The 9th Circuit Court of Appeals (the one for CA, OR and WA, among other states) just handed down an opinion that says Congress' Commerce Clause authority does not extend to the power to ban home-made machine guns, because such guns are never in the stream of interstate commerce (NOTE: The decision has no effect on the power of states to ban such guns). This decision is consistent with an earlier 9th Circuit case that held Congress had no power to ban home-made, not-for-sale child porn under the Commerce Clause (but once again, states can ban it, via their reserved police power).
Remember folks, in our system of government, just because it's bad doesn't mean the federal government has the power to ban it. The federal government is supposed to be a government of limited, specifically delineated powers, whereas the states have general authority that is specifically limited in certain cases.

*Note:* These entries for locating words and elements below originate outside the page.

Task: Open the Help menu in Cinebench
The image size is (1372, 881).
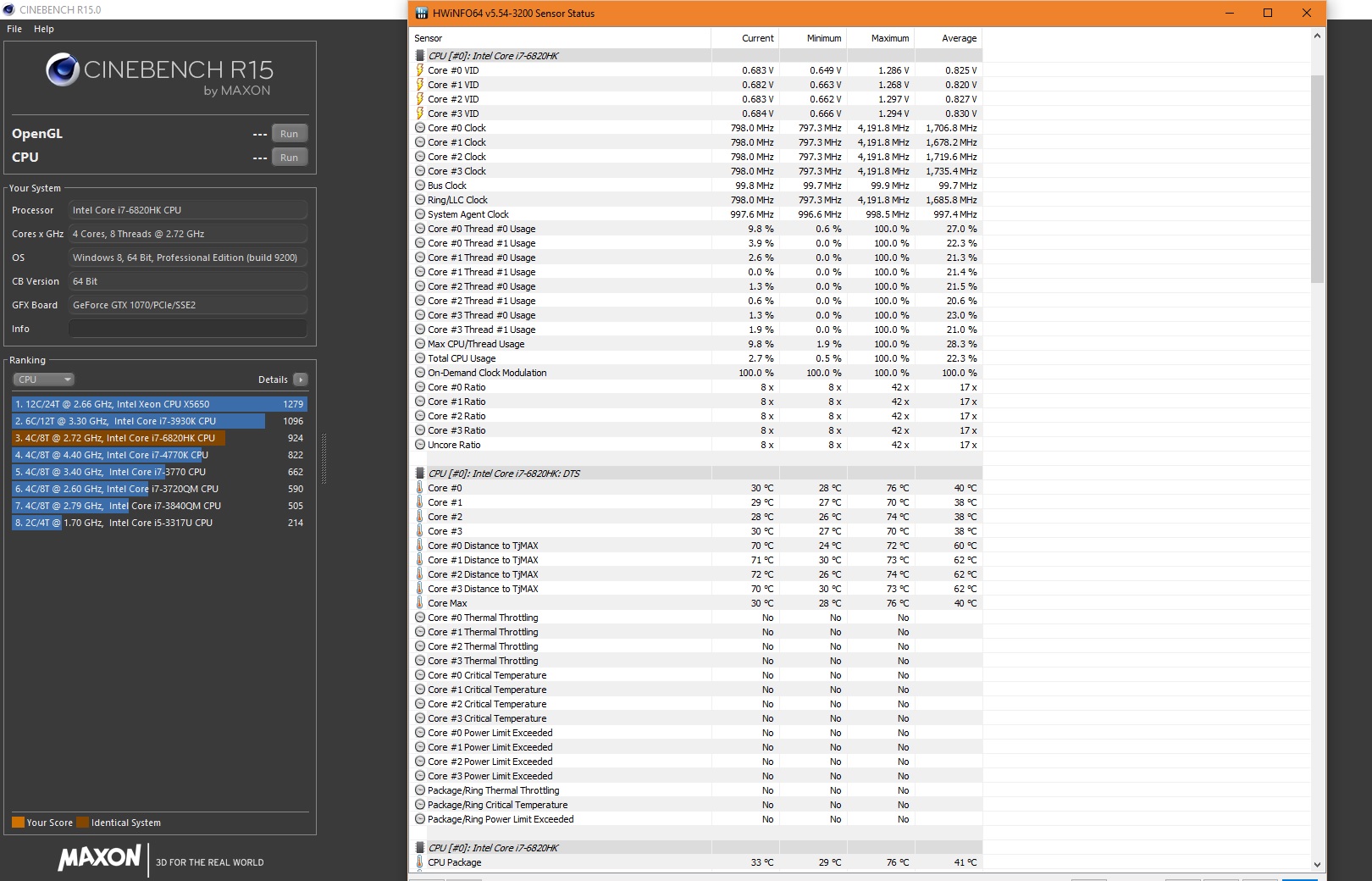Action: point(44,29)
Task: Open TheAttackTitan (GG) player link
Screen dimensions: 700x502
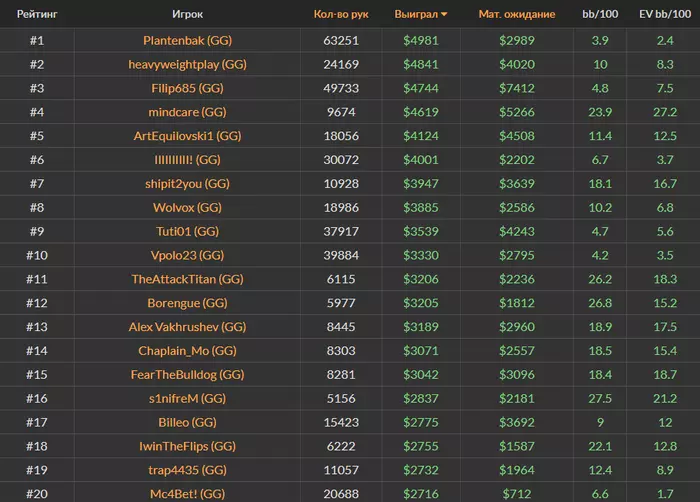Action: click(188, 280)
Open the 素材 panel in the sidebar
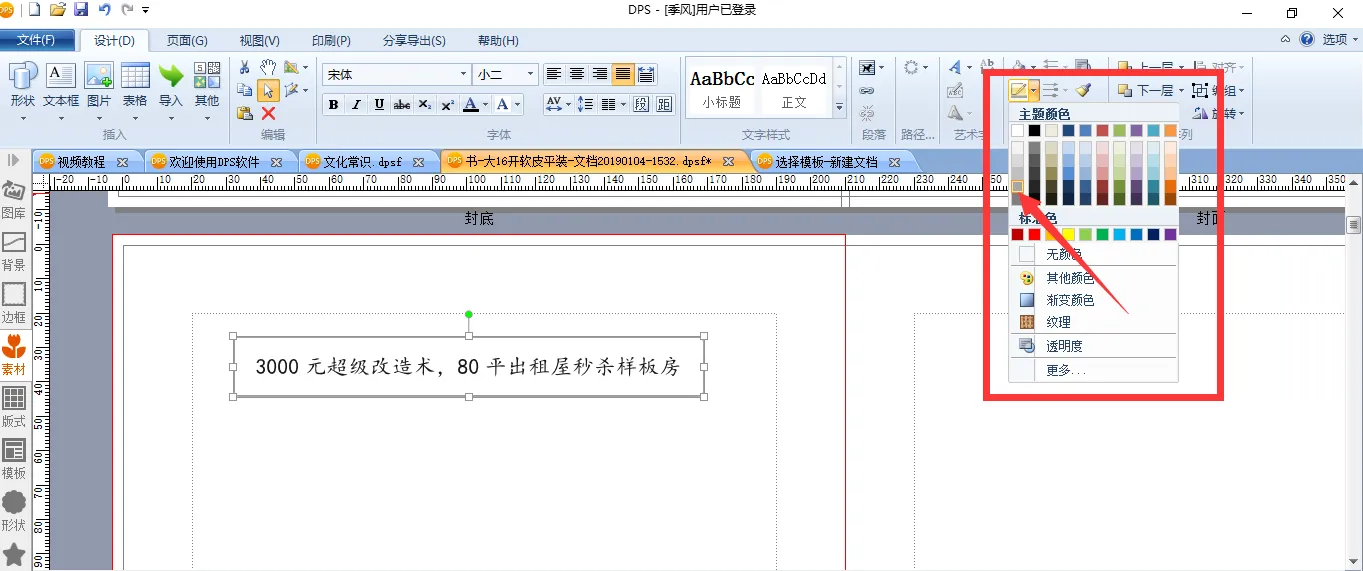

If you would like to read the decision, you can find it here:
Interestingly, this will likely have some ramifications to an earlier topic of discussion: drugs. It seems to me, and others, that home-grown marijuana or other home-produced drugs made for personal consumption would also thus be non-regulatable via the Commerce Power (which, for those who are rusty on their Constitutional Law, is the main power by which Congress passes its laws).
FYI, according to Larry Solum, professor of law at University of San Diego, there is a home-grown marijuana case pending before the 9th Circuit right now. I can't imagine that the Supreme Court would not take up these cases to weigh in again on the Commerce Clause, which they haven't done since they declared a Federal spousal abuse law was outside the Commerce Clause authority of Congress back in the late 90s.